Band manager George Lyttleton asks Tony to 'think inside a box' and provides the box.
Fully assembled and bound up with parcel tape, the box gave the kitchen table a run for its money in the cumbersome stakes and left very little standing room outside of it. Lyttleton sat within, his eyes just visible over the side wall. He implored me to join him but I was reluctant. It may have been a collossus amongst cardboard boxes but with two grown men inside, I thought I might find it small enough.
After much pleading I agreed, knowing that the client, although certifiable, will nevertheless be funding my own expedition into alcoholic stupor.
We sat at opposite ends of our corrugated thinktank and I surveyed the surroundings. Lyttleton’s corner was already damp but luckily the cardboard had a distinctive smell that was strong enough to distract me from the less agreeable smell of festering lime-suited band manager.
“Where do you want to start?” said Lyttleton finally.
I sat back against my cardboard gable end and sighed. If either of us died at this point, the other would have some serious explaining to do. What if this were my final resting place? What if my legs gave out and from hereon in, food had to be served to me in my box? The district nurse would say it was ironic when handing me a seafood platter and I would curse creatively and throw pieces of scampi. It didn’t bear thinking about. I resigned to playing Lyttleton’s game instead.
“Do we have a name for the album?” I asked.

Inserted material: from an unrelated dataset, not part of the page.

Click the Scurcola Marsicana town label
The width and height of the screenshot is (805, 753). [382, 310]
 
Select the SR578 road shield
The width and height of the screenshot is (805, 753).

“Not yet,” he replied. “Any suggestions?”
“How about Zanussi?” I said.
“I think,” said Lyttleton, “the follow-up to Midnight of the Mole People has to be an even bolder statement, as the material is much stronger.”
“You’ve heard it?”
“No.”
If Lyttleton was saying the material was stronger it was because someone else had told him, as Lyttleton had no ear for music. Whilst a deep-freezer salesman might be expected to know something about deep-freezers, it was generally accepted that the same did not apply to band managers. Lyttleton knew more about fridge-freezers than he did about music.
“How about The Mole People Go Out To Buy A Fridge?” I said.
This was ignored and after 30 minutes of thinking inside a box, I realised I had suggested only fridge-related titles and white-goods visual motifs for the album. However, when I mused over the combination of seafood and cardboard and suggested Mock Lobster, Lyttleton was delighted his brainstorming experiment was working and decided to put the title to Campbell Glen.
“I knew this was a good idea,” he said from his now distinctly soggy end of the box. “And I didn’t even have to use this.” He produced a harmonica from his inside pocket and began playing it in a particularly childlike fashion, albeit with a blues-style rhythm.
“What’s that for?” I said, but he couldn’t hear me above the noise, compressed as it was in a deep-freezer-sized space. I stared at the wheezing little man opposite. It only took me a minute to link the harmonica to ‘Blues Guy Thinking.’